XTesting/kubespray/docs/kubernetes-reliability.md

   1 # Overview
   2
   3 Distributed system such as Kubernetes are designed to be resilient to the
   4 failures.  More details about Kubernetes High-Availability (HA) may be found at
   5 [Building High-Availability Clusters](https://kubernetes.io/docs/admin/high-availability/)
   6
   7 To have a simple view the most of parts of HA will be skipped to describe
   8 Kubelet<->Controller Manager communication only.
   9
  10 By default the normal behavior looks like:
  11
  12 1. Kubelet updates it status to apiserver periodically, as specified by
  13    `--node-status-update-frequency`. The default value is **10s**.
  14
  15 2. Kubernetes controller manager checks the statuses of Kubelet every
  16    `–-node-monitor-period`. The default value is **5s**.
  17
  18 3. In case the status is updated within `--node-monitor-grace-period` of time,
  19    Kubernetes controller manager considers healthy status of Kubelet. The
  20    default value is **40s**.
  21
  22 > Kubernetes controller manager and Kubelet work asynchronously. It means that
  23 > the delay may include any network latency, API Server latency, etcd latency,
  24 > latency caused by load on one's control plane nodes and so on. So if
  25 > `--node-status-update-frequency` is set to 5s in reality it may appear in
  26 > etcd in 6-7 seconds or even longer when etcd cannot commit data to quorum
  27 > nodes.
  28
  29 ## Failure
  30
  31 Kubelet will try to make `nodeStatusUpdateRetry` post attempts. Currently
  32 `nodeStatusUpdateRetry` is constantly set to 5 in
  33 [kubelet.go](https://github.com/kubernetes/kubernetes/blob/release-1.5/pkg/kubelet/kubelet.go#L102).
  34
  35 Kubelet will try to update the status in
  36 [tryUpdateNodeStatus](https://github.com/kubernetes/kubernetes/blob/release-1.5/pkg/kubelet/kubelet_node_status.go#L312)

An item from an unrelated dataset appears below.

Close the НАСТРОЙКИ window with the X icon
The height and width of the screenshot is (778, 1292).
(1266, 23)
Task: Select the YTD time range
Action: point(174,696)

  37 function. Kubelet uses `http.Client()` Golang method, but has no specified
  38 timeout. Thus there may be some glitches when API Server is overloaded while
  39 TCP connection is established.
  40
  41 So, there will be `nodeStatusUpdateRetry` * `--node-status-update-frequency`
  42 attempts to set a status of node.
  43
  44 At the same time Kubernetes controller manager will try to check
  45 `nodeStatusUpdateRetry` times every `--node-monitor-period` of time. After
  46 `--node-monitor-grace-period` it will consider node unhealthy.  Pods will then be rescheduled based on the
  47 [Taint Based Eviction](https://kubernetes.io/docs/concepts/scheduling-eviction/taint-and-toleration/#taint-based-evictions)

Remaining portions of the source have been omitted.